We use TruSTAR and the premium intel and open source feeds that come into TruSTAR through the different integrations to populate Splunk for alerting. We have three premium intel feeds, CrowdStrike, AlienVault, and DHS. We also have our own enclaves, one being for external intelligence and one for internal.

When you say internal and external enclaves, can you explain those?
Our external enclave [secure data repository] gets pushed into Splunk for alerting and is then enriched in ServiceNow. TruSTAR enables us to correlate our intel feeds with one another easily. A ticket gets created in ServiceNow, and our Incident Response team works the ticket to resolution. We also have what we call an internal enclave, which we use for correlation. So, all of our firewall events, email events, endpoint protection events, all things that may or may not have our IP in them, IP addresses or domain names --- we don't necessarily want to alert on those, but we want to correlate those against the other intel in the TruSTAR platform.

Did you look at other TIP-like solutions while you were considering going with TruSTAR?
We did. ThreatStream and ThreatConnect were two of them. We also considered a couple of open source solutions. I had previous experience working with CSIRTs and of course, there's also MISP. From an open source perspective, I did not want the burden of building and maintaining an open source platform so that was out. As far as other commercial solutions, I didn’t want another portal that required analysts to tag and curate. I wanted a cloud-native, API-first platform where I could leverage both internal and external intelligence. TruSTAR’s platform with the Enclave model was the only fit. 

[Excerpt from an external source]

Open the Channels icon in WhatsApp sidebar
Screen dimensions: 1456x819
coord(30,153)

How did you come across TruSTAR?
We became a member of the IT-ISAC. At that time, IT-ISAC was partnering with a different solution but then switched to TruSTAR. TruSTAR offered each member a Community Plus version of the platform which allowed me to really test out TruSTAR with my current use cases. That was a blessing to be able to do that. TruSTAR’s enterprise platform offered integrations with premium intel sources, multiple enclaves for multiple use cases, and unlimited users. This was critical since we have 12 people in our CSIRT team that I wanted to give access to. We were also investing in Crowdstrike intel and wanted to operationalize this. Again, another reason why it made sense to use TruSTAR. TruSTAR’s Marketplace has these pre-built integrations so it was really easy to turn on applications or intel sources. 

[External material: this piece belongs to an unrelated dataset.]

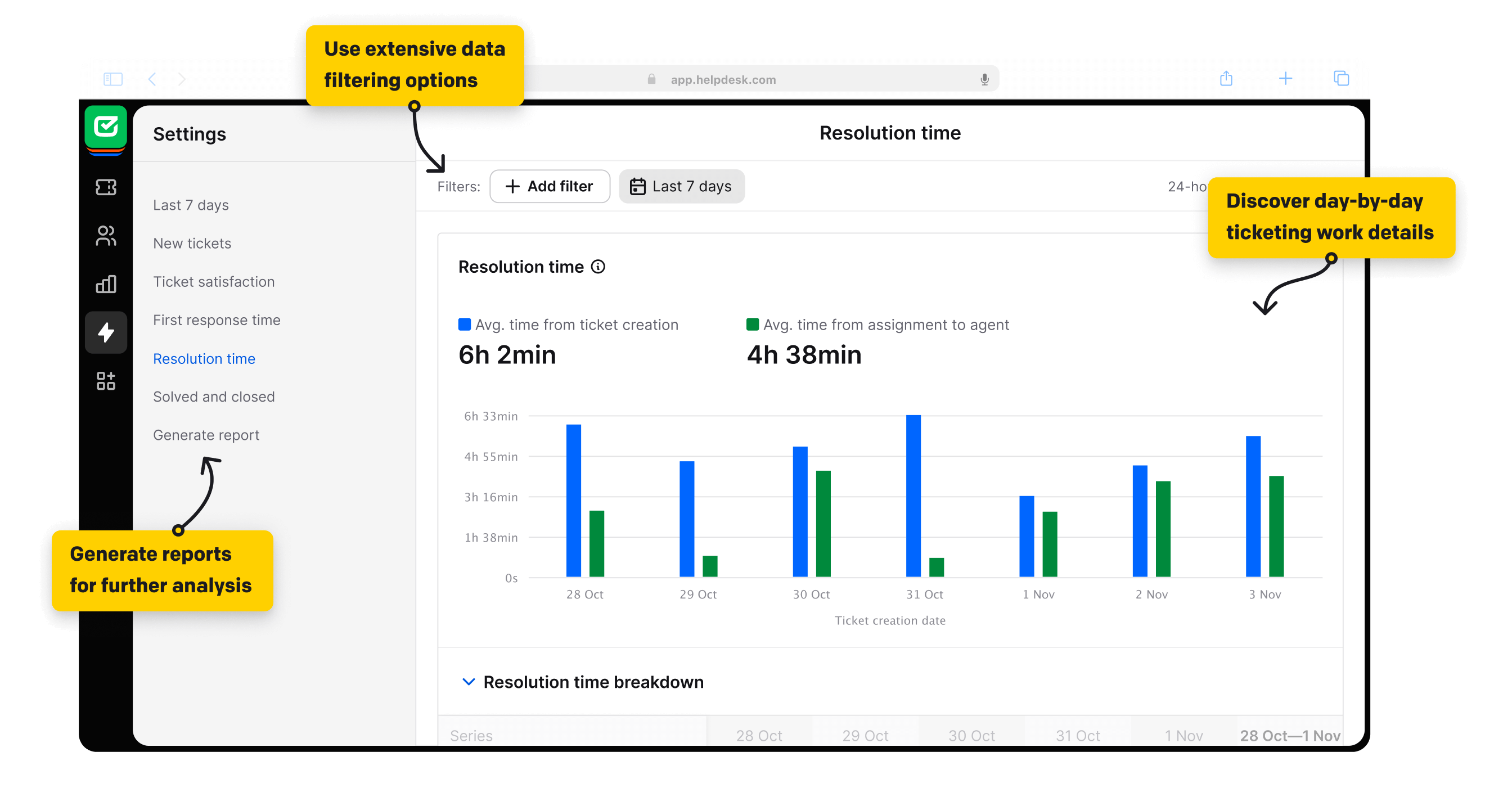Open the Last 7 days date picker
This screenshot has width=1512, height=788.
[x=681, y=186]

Is there an ROI you are seeing from the platform? 
Reducing manual cycles and time-spent for detection and response is the most important metric for me and our team. For example, it just doesn’t make sense for me to do, what I call, the manual way of getting prioritized threat intel into Splunk. It was going to be too noisy. I came from a very mature CSIRT threat intel program and I knew what worked and what didn't work. I knew I had to get an intelligence management solution in order to scale, because I'm only one person and my team only has so many cycles that we can’t afford to spend them on ‘data-wrangling’.

Because it's central to your security operation team, are you sharing this intelligence among other folks in the security organization by leveraging TruSTAR? 
99% of what I do in TruSTAR is integrated with the incident response team and security operations. For example, TruSTAR pushes the enriched intel directly to our detection tools, such as Splunk and Crowdstrike. Now, we also have an offensive security team that I work closely with. They are always looking to simulate adversaries and they will occasionally ask “can you tell me what the TTPs are or some IOCs from that particular adversary?” And of course, I can seamlessly provide that through TruSTAR when needed.

Outcomes

• Improved visibility across intelligence sources.
  By utilizing a bi-directional data flow and a uniform tagging system, LogMeIn was able to have a wider view of information enrichment opportunities.
• Faster investigation time.
  By cutting out manual, point to point investigations, LogMeIn now has a central place to coordinate their response efforts. This eliminates redundant analyst workflows across multiple tools.
• Scalability.
  LogMeIn was able to scale, since the work one person was having to handle was now being automated through the TruSTAR platform.